Stored dataset items:
★ ★ ★ ★ ★
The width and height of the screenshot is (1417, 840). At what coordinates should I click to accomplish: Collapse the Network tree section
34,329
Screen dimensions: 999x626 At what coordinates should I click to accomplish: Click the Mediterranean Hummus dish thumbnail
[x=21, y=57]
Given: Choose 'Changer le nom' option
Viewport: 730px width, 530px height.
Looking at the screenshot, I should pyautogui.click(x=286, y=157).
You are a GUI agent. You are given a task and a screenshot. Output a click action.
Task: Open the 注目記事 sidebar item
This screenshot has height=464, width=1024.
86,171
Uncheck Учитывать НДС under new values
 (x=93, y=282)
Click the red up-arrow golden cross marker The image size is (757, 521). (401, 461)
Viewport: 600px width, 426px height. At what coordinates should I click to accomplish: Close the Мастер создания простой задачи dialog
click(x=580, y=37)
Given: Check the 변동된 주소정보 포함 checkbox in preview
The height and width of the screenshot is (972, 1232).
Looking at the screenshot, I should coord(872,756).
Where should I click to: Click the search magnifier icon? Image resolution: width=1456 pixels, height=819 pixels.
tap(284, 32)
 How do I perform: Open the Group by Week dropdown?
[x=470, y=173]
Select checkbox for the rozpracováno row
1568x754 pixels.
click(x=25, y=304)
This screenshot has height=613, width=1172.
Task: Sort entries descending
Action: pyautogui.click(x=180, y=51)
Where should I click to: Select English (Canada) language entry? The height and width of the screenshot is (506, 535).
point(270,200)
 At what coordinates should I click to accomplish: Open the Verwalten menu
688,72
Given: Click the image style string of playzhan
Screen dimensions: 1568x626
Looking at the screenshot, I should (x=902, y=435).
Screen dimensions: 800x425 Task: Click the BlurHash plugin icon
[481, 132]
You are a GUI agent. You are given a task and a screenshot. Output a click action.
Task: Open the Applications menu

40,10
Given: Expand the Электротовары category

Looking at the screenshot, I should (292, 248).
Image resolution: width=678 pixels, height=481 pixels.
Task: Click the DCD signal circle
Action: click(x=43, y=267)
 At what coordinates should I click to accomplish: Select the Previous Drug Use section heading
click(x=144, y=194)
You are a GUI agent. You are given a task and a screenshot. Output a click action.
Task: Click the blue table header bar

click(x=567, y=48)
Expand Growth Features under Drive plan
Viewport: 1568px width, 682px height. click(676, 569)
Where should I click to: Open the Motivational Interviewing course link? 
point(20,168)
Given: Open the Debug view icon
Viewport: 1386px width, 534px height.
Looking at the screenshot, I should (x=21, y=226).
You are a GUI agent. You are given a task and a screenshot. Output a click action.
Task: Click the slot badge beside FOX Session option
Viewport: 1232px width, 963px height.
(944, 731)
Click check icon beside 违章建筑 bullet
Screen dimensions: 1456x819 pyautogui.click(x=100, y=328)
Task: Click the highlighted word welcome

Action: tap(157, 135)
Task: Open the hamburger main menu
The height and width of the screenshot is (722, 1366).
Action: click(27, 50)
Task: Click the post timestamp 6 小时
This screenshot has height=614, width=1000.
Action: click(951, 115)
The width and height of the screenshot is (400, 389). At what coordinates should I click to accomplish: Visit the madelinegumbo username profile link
★ ★ ★ ★ ★
Your objective –
From the items above, copy every line that contains the word "dimensions". Count only matches with the same capitalization.

Task response –
Screen dimensions: 999x626 At what coordinates should I click to accomplish: Click the Mediterranean Hummus dish thumbnail
Screen dimensions: 1568x626
Screen dimensions: 800x425 Task: Click the BlurHash plugin icon
Screen dimensions: 1456x819 pyautogui.click(x=100, y=328)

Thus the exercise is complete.